Extending beyond the induction of fertilization, anomalous kinase activity and thus the fidelity of downstream phosphorylation events have been implicated in the etiology of infertility as well as gross phenotypic and developmental abnormalities in offspring [108–110]. Of particular concern, disruption of global phosphorylation by pharmacological or antibody inhibition has been shown to lead to abnormal cortical granule exocytosis, redistribution of the ER and IP₃R1s, disruption of the second polar body formation and extrusion, as well as aberrant cytoskeletal reorganization and cleavage during embryogenesis [100]. For instance, mutation of MAPK signaling pathways abrogates normal IP₃R1 phosphorylation required for the optimal release of Ca²⁺ ions at fertilization; those oocytes deprived of the MAPK signaling pathway during maturation fail to mount normal Ca²⁺ oscillations and show compromised IP₃R1 function leading to compromised or arrested development [111]. Not surprisingly, phosphorylation of IP₃R1 by Polo-like kinase1 (PLK1) also appears to underlie the spatial and temporal regulation of intracellular Ca²⁺ signals required for oocyte maturation. In fact, PLK1 has been shown to co-localize with MAPK and its activity is reduced in the absence of MAPK/ERK activity [112] with devastating consequences for fertilization. Similarly, inhibition of CAM kinase II by pharmacological means [myristoylated-AIP (autocamtide-2-related inhibitory peptide)] disrupted the inactivation of MPF (maturing promoting factor), preventing cell cycle resumption and cortical granule exocytosis in both fertilized and ethanol-activated oocytes [100].

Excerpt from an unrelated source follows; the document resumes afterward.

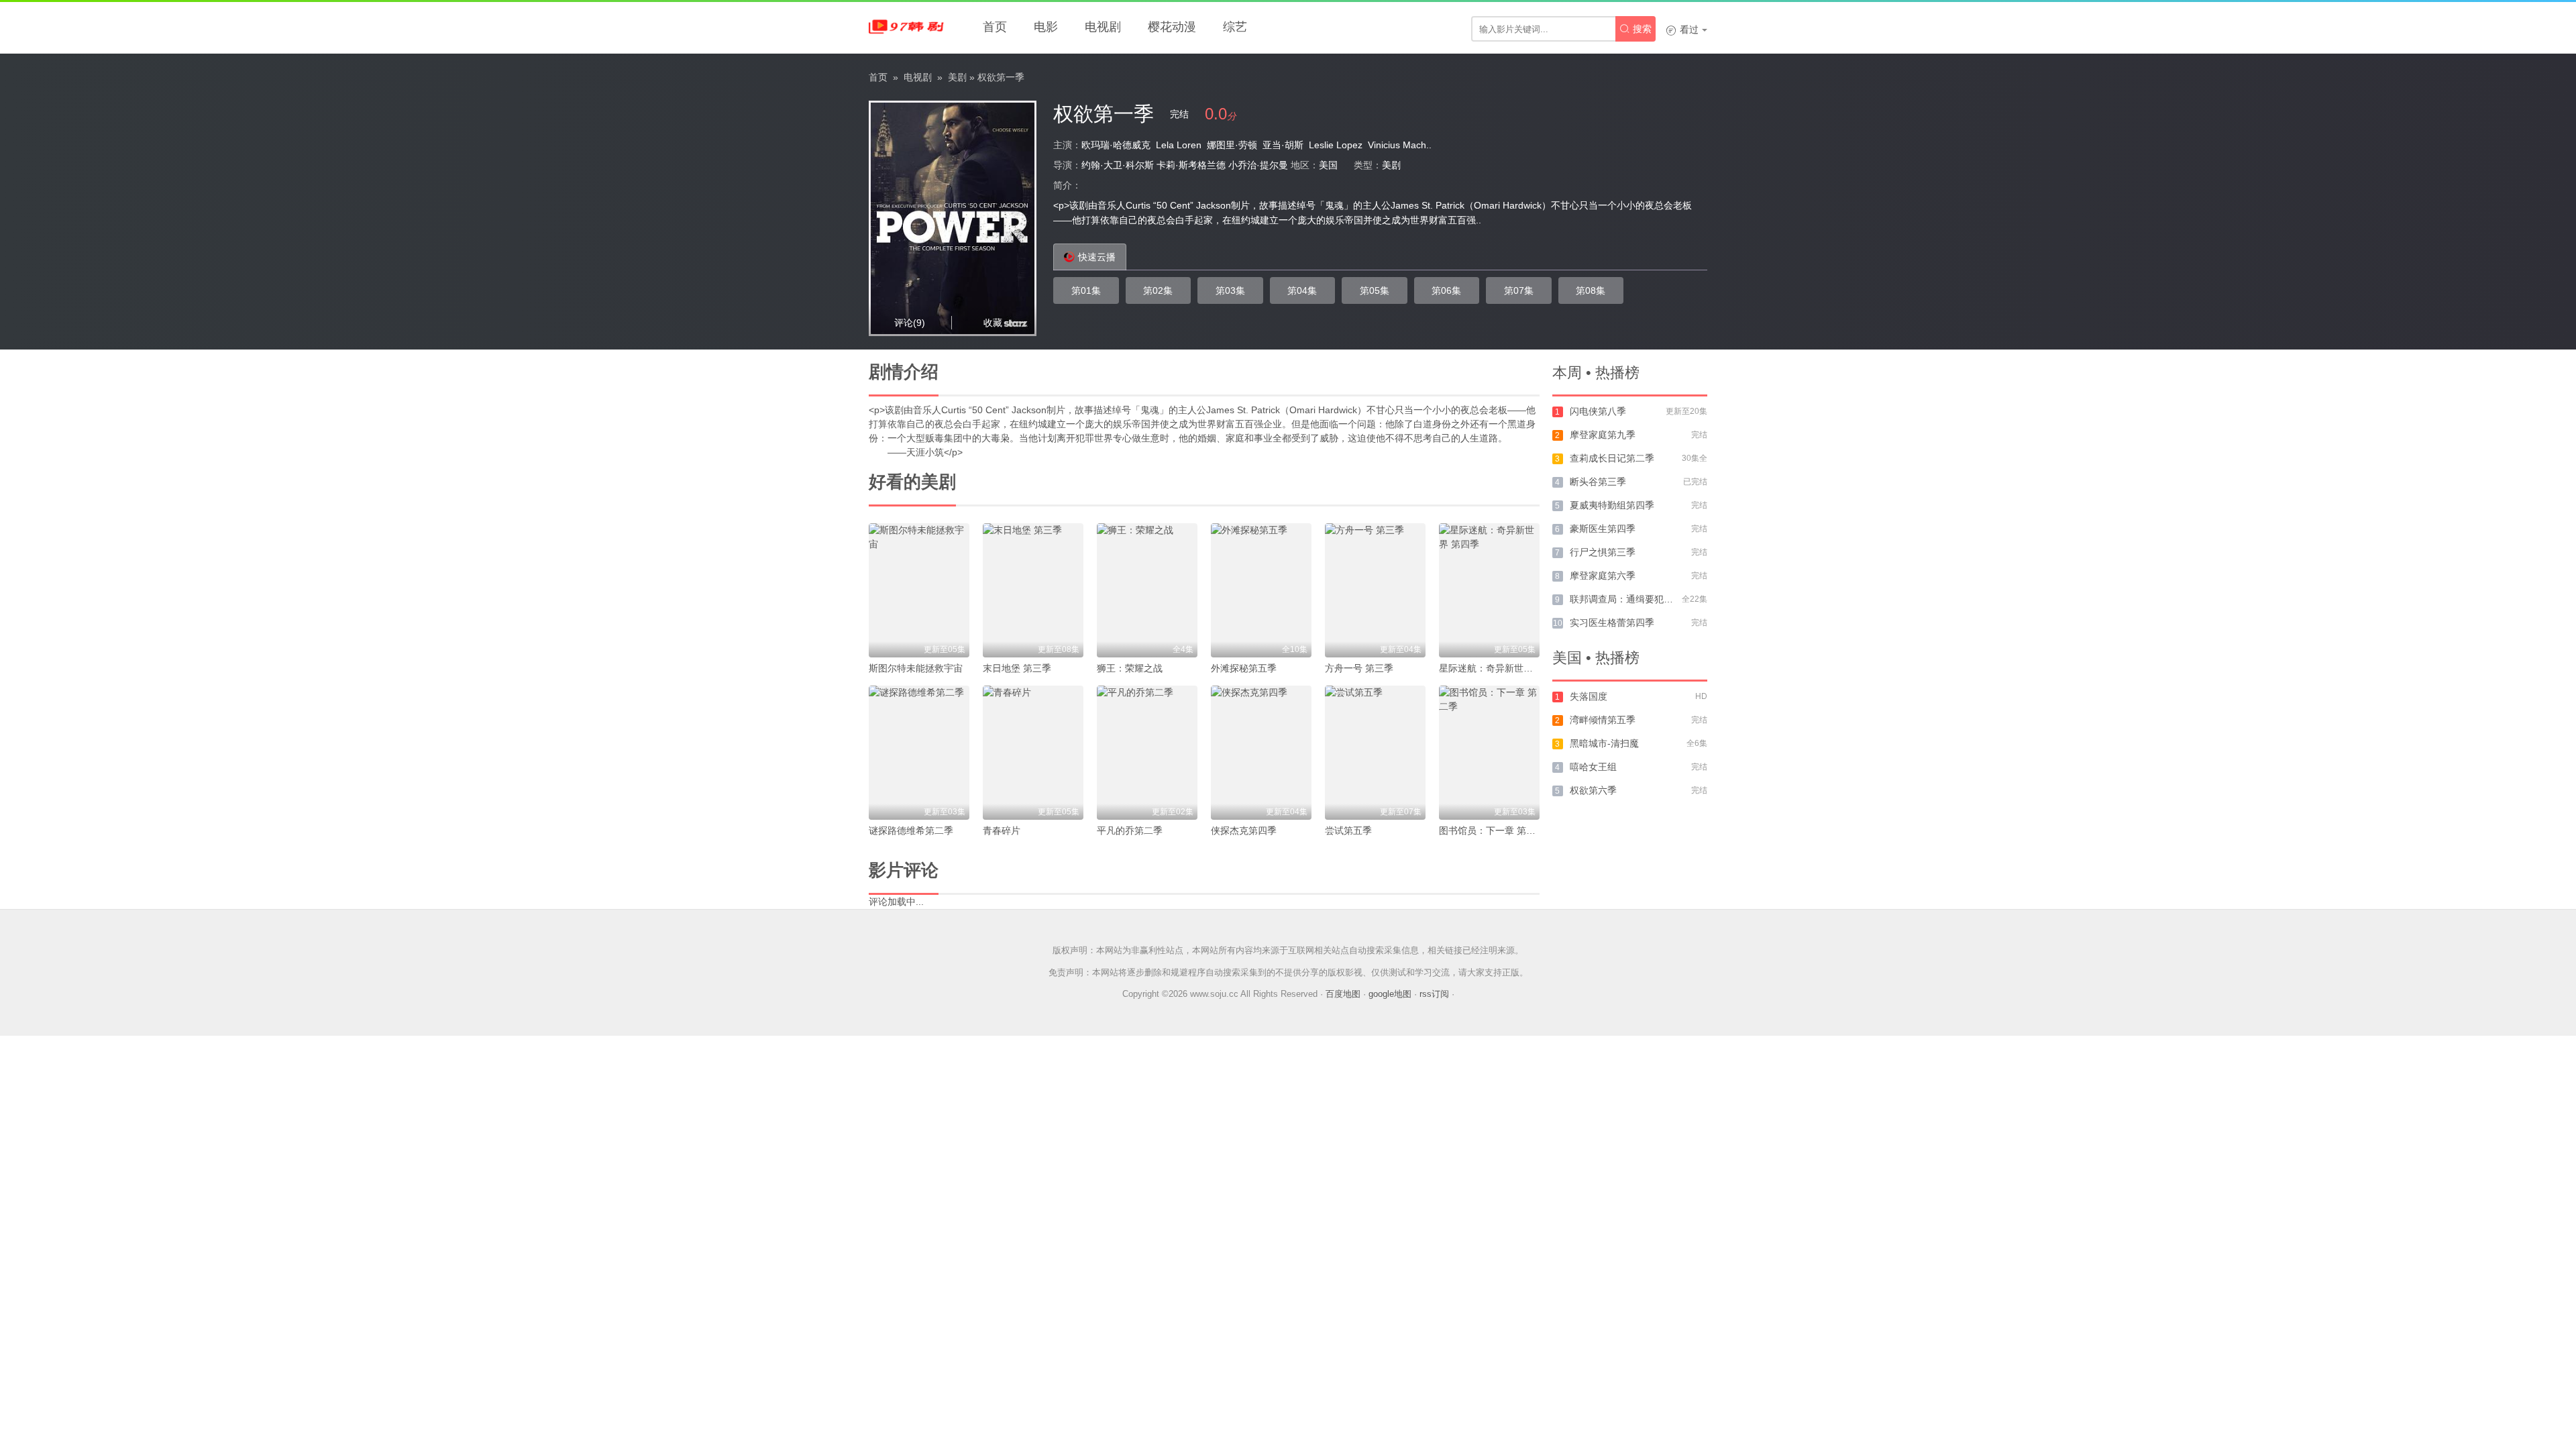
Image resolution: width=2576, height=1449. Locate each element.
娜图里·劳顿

Collectively, these data highlight the importance of phosphorylation cascades in several pivotal aspects of oocyte activation. First, this form of PTM directly affects the activity of a diverse suite of protein targets with dominant roles in transducing the initial Ca²⁺ signal into embryonic activation. Second, even subtle disruptions to these integral pathways can cause dramatic and irreversible consequences for future offspring. Moreover, when these disruptions occur on a broad scale, they can elicit gross biochemical, phenotypic and genomic abnormalities culminating in arrested embryonic development. Such a situation arises, at least in part, because a majority of the enzymes involved in intrinsic cellular repair pathways, such as base excision repair (BER) and homologous recombination (HR), require activation via phosphorylation (or other forms of PTMs) prior to being able to engage in the detection and mitigation of DNA damage (reviewed in [113–115]).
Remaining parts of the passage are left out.